Top 3 Investment Books to Navigate 2012 - yoseph
http://www.vuru.co/blog/2012/01/10/top-3-investment-books-to-navigate-2012/
======
nekojima
None of these books will help for the major issues or challenges confronting
investors in 2012. Any one of the half-dozen plus major issues would or could
in any other normal year result in a major financial crisis and/or recession.

The books that could help would include tips such as significant
diversification of risk, having more in short-term cashable assets (excluding
Euro debt), cash in more than one currency (and probably not much in euros),
reducing debt & credit card levels, bank balances in more than one bank &
preferably more than one country too and be ready to sell equity, or even buy
or re-buy, on any given market day.

This is just a short list, more could be added to it, but many of these tips
are what most investors likely need if they want to survive 2012 with an
investment gain.

------
RockyMcNuts
the Phil Fisher book is classic, Buffett's investing style owes as much to him
as to Ben Graham. Not sure if this list is very 2012 specific though.

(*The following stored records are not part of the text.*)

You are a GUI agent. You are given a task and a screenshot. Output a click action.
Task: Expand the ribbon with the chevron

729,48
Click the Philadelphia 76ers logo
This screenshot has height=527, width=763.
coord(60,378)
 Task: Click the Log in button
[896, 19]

What's a little unusual about 2012 is that potential market outcomes look
bimodal, Europe is going through some issues and big changes, either it will
result in another financial crisis and recession, or not.

FWIW here's my Listmania list of classic investment books
<http://www.amazon.com/lm/3MJG8KO3PF7IW>

A discussion of 2012 from Bill Gross, who is sort of the Peter Lynch or Warren
Buffett of bonds (had a crappy 2011 though)

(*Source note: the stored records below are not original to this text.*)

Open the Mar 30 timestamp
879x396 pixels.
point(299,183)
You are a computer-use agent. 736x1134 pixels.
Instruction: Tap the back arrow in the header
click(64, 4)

[http://www.pimco.com/EN/Insights/Pages/Towards-the-
Paranorma...](http://www.pimco.com/EN/Insights/Pages/Towards-the-Paranormal-
Jan-2012.aspx)

------
jpdoctor
I think the article completely misses the boat.

The first question is: What happens when Greece defaults?

The next question is: What happens when the next PIIG goes?

These are monetary issues, not traditional value-investing issues.

------
zabeth24
Thanks for gathering these together. "F Wall Street" looks like a great book.